• The problem: Each line below should be set down again unchanged.

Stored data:

•••••

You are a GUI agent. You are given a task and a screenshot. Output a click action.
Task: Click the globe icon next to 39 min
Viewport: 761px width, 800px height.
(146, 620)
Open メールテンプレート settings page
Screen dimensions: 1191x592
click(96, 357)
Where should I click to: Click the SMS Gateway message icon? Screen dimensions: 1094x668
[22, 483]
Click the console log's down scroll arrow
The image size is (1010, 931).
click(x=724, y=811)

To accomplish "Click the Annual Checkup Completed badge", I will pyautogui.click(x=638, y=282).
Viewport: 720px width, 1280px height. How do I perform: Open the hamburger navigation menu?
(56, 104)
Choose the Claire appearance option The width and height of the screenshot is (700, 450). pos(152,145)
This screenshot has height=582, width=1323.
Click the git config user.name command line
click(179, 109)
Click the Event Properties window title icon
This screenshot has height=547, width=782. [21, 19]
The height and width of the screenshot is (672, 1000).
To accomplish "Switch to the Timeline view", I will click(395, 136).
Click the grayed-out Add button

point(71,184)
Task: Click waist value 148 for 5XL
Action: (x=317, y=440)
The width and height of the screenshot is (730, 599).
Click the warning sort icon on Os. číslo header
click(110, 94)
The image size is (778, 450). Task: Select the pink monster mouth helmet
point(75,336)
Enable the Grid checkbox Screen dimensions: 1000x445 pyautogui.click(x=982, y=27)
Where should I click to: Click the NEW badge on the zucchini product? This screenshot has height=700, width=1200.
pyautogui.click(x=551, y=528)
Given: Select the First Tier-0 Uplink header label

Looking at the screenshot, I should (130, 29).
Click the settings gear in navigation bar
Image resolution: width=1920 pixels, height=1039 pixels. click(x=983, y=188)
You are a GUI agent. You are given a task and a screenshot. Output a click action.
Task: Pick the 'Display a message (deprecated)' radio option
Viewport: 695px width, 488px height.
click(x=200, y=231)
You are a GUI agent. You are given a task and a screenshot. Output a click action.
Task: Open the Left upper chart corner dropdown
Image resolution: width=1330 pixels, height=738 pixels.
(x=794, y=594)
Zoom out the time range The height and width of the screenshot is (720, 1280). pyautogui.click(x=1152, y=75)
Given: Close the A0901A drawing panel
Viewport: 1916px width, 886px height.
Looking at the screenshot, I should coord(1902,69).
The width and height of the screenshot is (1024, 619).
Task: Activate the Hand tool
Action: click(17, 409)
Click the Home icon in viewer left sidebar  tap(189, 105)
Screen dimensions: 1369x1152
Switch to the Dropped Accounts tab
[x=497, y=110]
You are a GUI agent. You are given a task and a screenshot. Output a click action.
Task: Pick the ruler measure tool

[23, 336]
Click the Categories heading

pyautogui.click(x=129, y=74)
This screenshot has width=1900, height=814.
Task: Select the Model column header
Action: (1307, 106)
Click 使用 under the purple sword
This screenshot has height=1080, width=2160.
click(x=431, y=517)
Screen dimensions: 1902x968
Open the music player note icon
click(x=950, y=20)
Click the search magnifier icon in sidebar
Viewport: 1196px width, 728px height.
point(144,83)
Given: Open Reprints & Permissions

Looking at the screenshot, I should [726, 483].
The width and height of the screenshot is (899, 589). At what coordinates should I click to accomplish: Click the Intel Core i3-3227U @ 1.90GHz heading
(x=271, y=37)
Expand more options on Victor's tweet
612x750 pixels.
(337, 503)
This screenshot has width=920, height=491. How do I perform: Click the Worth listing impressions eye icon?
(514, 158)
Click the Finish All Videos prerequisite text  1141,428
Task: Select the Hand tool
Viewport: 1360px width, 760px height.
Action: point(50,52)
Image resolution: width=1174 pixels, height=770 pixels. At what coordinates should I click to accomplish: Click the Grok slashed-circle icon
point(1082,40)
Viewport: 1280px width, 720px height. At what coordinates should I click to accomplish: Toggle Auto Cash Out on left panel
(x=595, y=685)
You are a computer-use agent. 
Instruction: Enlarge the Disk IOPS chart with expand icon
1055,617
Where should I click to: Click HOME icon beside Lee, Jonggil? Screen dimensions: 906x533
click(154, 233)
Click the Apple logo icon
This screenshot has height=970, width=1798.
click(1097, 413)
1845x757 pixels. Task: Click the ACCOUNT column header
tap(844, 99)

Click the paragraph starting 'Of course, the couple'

•••••

• Exercise output:
You are a GUI agent. You are given a task and a screenshot. Output a click action.
Task: Click the globe icon next to 39 min
Viewport: 761px width, 800px height.
(146, 620)
Open メールテンプレート settings page
Screen dimensions: 1191x592
click(96, 357)
Where should I click to: Click the SMS Gateway message icon? Screen dimensions: 1094x668
[22, 483]
Click the console log's down scroll arrow
The image size is (1010, 931).
click(x=724, y=811)

To accomplish "Click the Annual Checkup Completed badge", I will pyautogui.click(x=638, y=282).
Viewport: 720px width, 1280px height. How do I perform: Open the hamburger navigation menu?
(56, 104)
Choose the Claire appearance option The width and height of the screenshot is (700, 450). pos(152,145)
This screenshot has height=582, width=1323.
Click the git config user.name command line
click(179, 109)
Click the Event Properties window title icon
This screenshot has height=547, width=782. [21, 19]
The height and width of the screenshot is (672, 1000).
To accomplish "Switch to the Timeline view", I will click(395, 136).
Click the grayed-out Add button

point(71,184)
Task: Click waist value 148 for 5XL
Action: (x=317, y=440)
The width and height of the screenshot is (730, 599).
Click the warning sort icon on Os. číslo header
click(110, 94)
The image size is (778, 450). Task: Select the pink monster mouth helmet
point(75,336)
Enable the Grid checkbox Screen dimensions: 1000x445 pyautogui.click(x=982, y=27)
Where should I click to: Click the NEW badge on the zucchini product? This screenshot has height=700, width=1200.
pyautogui.click(x=551, y=528)
Given: Select the First Tier-0 Uplink header label

Looking at the screenshot, I should (130, 29).
Click the settings gear in navigation bar
Image resolution: width=1920 pixels, height=1039 pixels. click(x=983, y=188)
You are a GUI agent. You are given a task and a screenshot. Output a click action.
Task: Pick the 'Display a message (deprecated)' radio option
Viewport: 695px width, 488px height.
click(x=200, y=231)
You are a GUI agent. You are given a task and a screenshot. Output a click action.
Task: Open the Left upper chart corner dropdown
Image resolution: width=1330 pixels, height=738 pixels.
(x=794, y=594)
Zoom out the time range The height and width of the screenshot is (720, 1280). pyautogui.click(x=1152, y=75)
Given: Close the A0901A drawing panel
Viewport: 1916px width, 886px height.
Looking at the screenshot, I should coord(1902,69).
The width and height of the screenshot is (1024, 619).
Task: Activate the Hand tool
Action: click(17, 409)
Click the Home icon in viewer left sidebar  tap(189, 105)
Screen dimensions: 1369x1152
Switch to the Dropped Accounts tab
[x=497, y=110]
You are a GUI agent. You are given a task and a screenshot. Output a click action.
Task: Pick the ruler measure tool

[23, 336]
Click the Categories heading

pyautogui.click(x=129, y=74)
This screenshot has width=1900, height=814.
Task: Select the Model column header
Action: (1307, 106)
Click 使用 under the purple sword
This screenshot has height=1080, width=2160.
click(x=431, y=517)
Screen dimensions: 1902x968
Open the music player note icon
click(x=950, y=20)
Click the search magnifier icon in sidebar
Viewport: 1196px width, 728px height.
point(144,83)
Given: Open Reprints & Permissions

Looking at the screenshot, I should [726, 483].
The width and height of the screenshot is (899, 589). At what coordinates should I click to accomplish: Click the Intel Core i3-3227U @ 1.90GHz heading
(x=271, y=37)
Expand more options on Victor's tweet
612x750 pixels.
(337, 503)
This screenshot has width=920, height=491. How do I perform: Click the Worth listing impressions eye icon?
(514, 158)
Click the Finish All Videos prerequisite text  1141,428
Task: Select the Hand tool
Viewport: 1360px width, 760px height.
Action: point(50,52)
Image resolution: width=1174 pixels, height=770 pixels. At what coordinates should I click to accomplish: Click the Grok slashed-circle icon
point(1082,40)
Viewport: 1280px width, 720px height. At what coordinates should I click to accomplish: Toggle Auto Cash Out on left panel
(x=595, y=685)
You are a computer-use agent. 
Instruction: Enlarge the Disk IOPS chart with expand icon
1055,617
Where should I click to: Click HOME icon beside Lee, Jonggil? Screen dimensions: 906x533
click(154, 233)
Click the Apple logo icon
This screenshot has height=970, width=1798.
click(1097, 413)
1845x757 pixels. Task: Click the ACCOUNT column header
tap(844, 99)

Click the paragraph starting 'Of course, the couple'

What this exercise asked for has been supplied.